Voss played a second season for the Bruins in 1928–29, although he was a backup, spent some time injured, and was reported as "not what he used to be". In 27 games, he scored only 40 points, averaging 1.5 points per game. Voss spent a final season in Chicago in 1929–30 as a substitute and utility player. He posted a career-low 36 points, 1.1 per game, in 32 appearances for the Bruins, and did not return to basketball in 1930–31.

===Player profile===
Voss was a member of seven ABL teams in five seasons and played for numerous other independent teams in his basketball career. His appearances with numerous ABL and NFL teams led one paper to dub him the "world champion globe trotter in sports", while another said that he "has probably played with more different professional teams ... than any other big league man". In his ABL career, he appeared in 147 games, scoring 404 points on 131 field goals and 142 free throws. His points per game in the ABL stood at 2.7, although his seasons in the ABL came towards the end of his career. At his best, he was regarded as one of the best centers nationally, as well as one of the best overall players in the west and in the country. Voss was described in one source as the Babe Ruth of basketball.

At 6 feet 3 inches (1.91 m) and over 200 pounds (91 kg), Voss was large for a basketball player of his era, with local newspapers stating that his size had given him an advantage in the sport. He was often used by his teams on tip-offs. As in football, Voss was known for his speed, despite his size, with one paper calling him "the fastest big man in the game". He was considered an "ideal leader on the court" and according to the Detroit Free Press, he was one of the most valuable players for his team because of his "speed, weight, height, knowledge of the game, and willingness to bury himself for the team". The Belvidere Daily Republican praised his shooting abilities and said that, "He attempts few from a distance, but the ball in his hands in his favorite under the basket position – running or standing – is two points certain."

Voss also played baseball and at times competed in other sports. He has been described in some sources as one of the greatest athletes in the history of Detroit, while one contemporary source also called him one of the greatest all-around athletes in the U.S.

==Personal life==
During his athletic career, Voss also worked as lifeguard at Detroit beaches during summers. One newspaper commented that, "If ever a being bore the appearances of what a life guard [sic] ought to be, 'Tillie' does". Following his retirement from professional football, Voss served one season as an assistant to head coach Harry Hobbs for the Toronto Varsity Blues, a collegiate Canadian football team. After briefly working with the team, he attracted criticism from local commentators after remarking that "Canadians don't know very much about the art of playing football". After a loss to the Queen's Gaels in October 1931, he left Toronto and returned home. The Globe and Mail commented that while he was unsuccessful in teaching Toronto how to effectively use the passing game, "he did improve the work of the wingline in respect to interference, and it may be that his instruction will bear more fruit in the games to come".

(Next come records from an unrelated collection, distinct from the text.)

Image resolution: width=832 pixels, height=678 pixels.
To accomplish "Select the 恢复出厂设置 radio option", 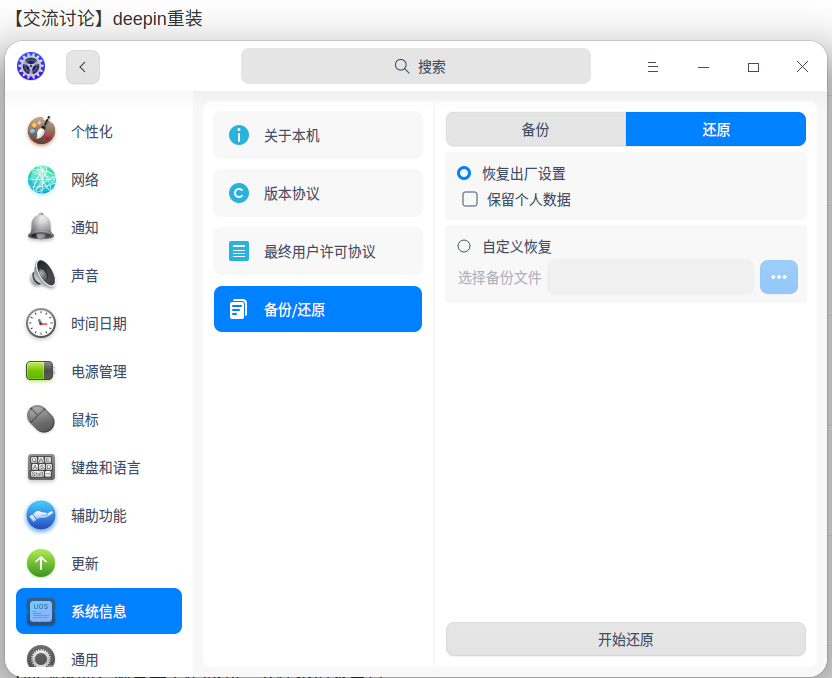I will 464,173.
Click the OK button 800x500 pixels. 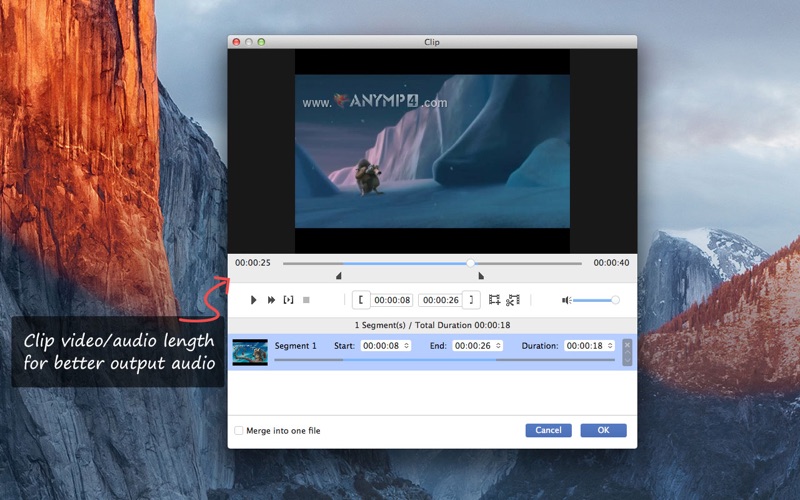click(x=603, y=430)
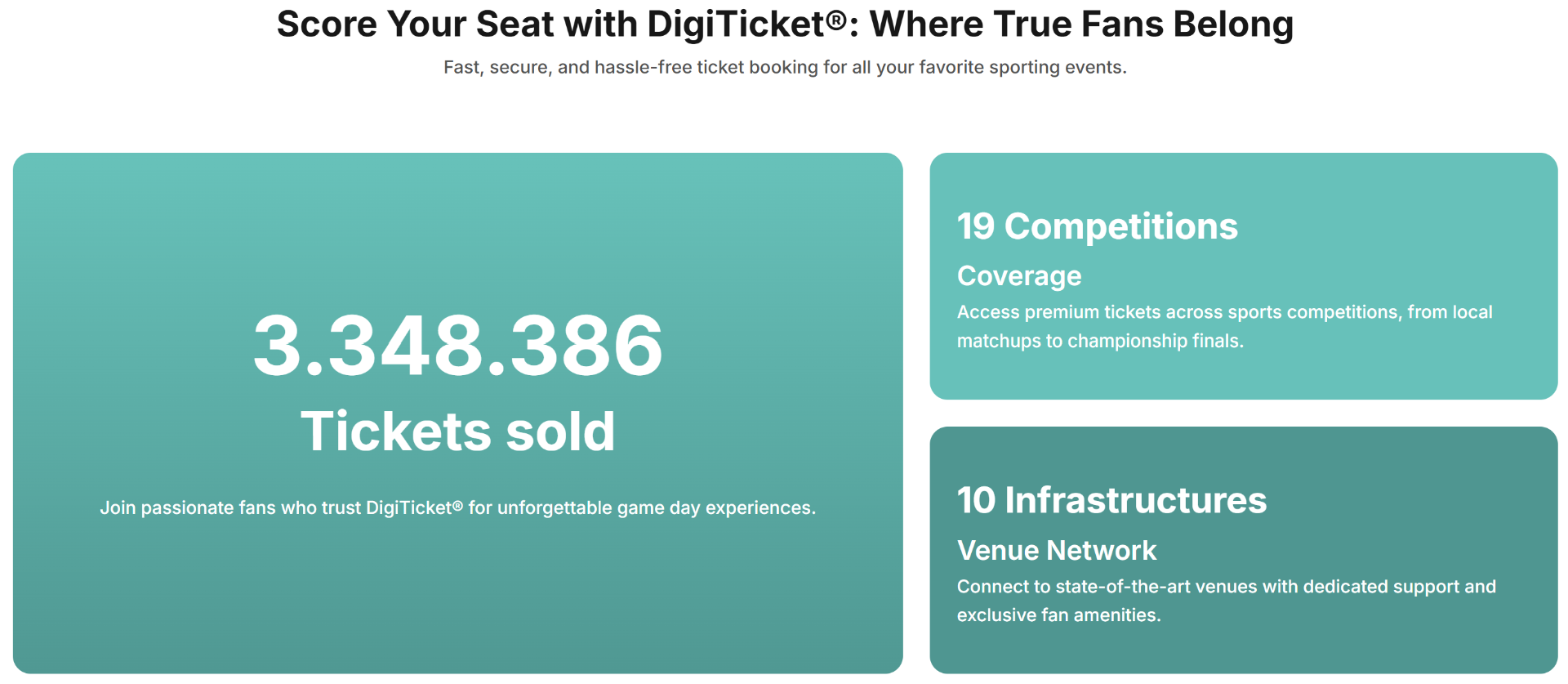Click the subtitle about hassle-free ticket booking
This screenshot has width=1568, height=684.
pos(784,67)
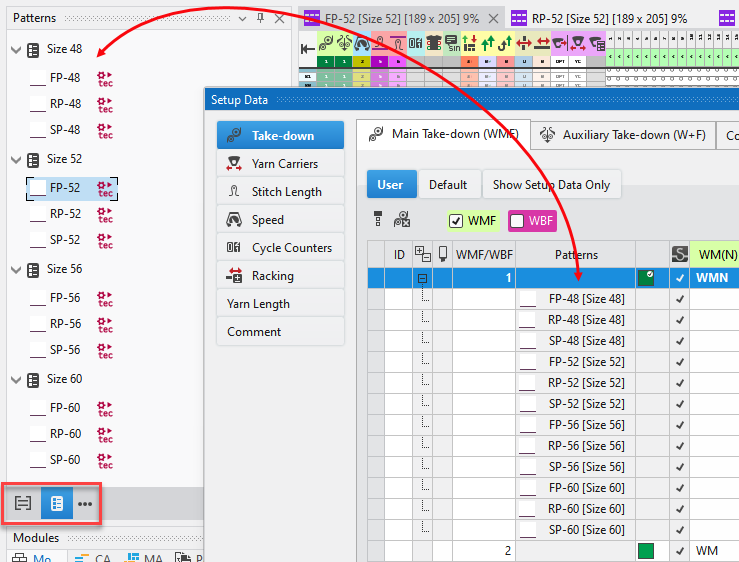Click the green color swatch in row 2
The height and width of the screenshot is (562, 739).
pos(646,551)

After his career, Voss said that he thought he "would have been much further ahead had he devoted less time and energy to [football]." He said that "football is a great game in its proper place. It is all right for a young man to play for his college. But ... too many young men ... are trying to make football their life's work, and are living to regret it." In 1939, Voss played for a Detroit alumni team and scored a touchdown in a spring training game against the university's active football team. Voss worked for a Works Progress Administration (WPA) program and was a district supervisor in Detroit. In 1940, he was seriously injured after being stabbed when he intervened in a fight between two other employees.

Voss married and had a daughter, Marjory, who also attended the University of Detroit. He later worked for the welfare department in Wayne County, Michigan. He lived in Dearborn before moving to Stuart, Florida, where he lived for the remainder of his life. He died there on December 14, 1975, at the age of 79. Voss was posthumously inducted into the University of Detroit's Sports Hall of Fame in 1978.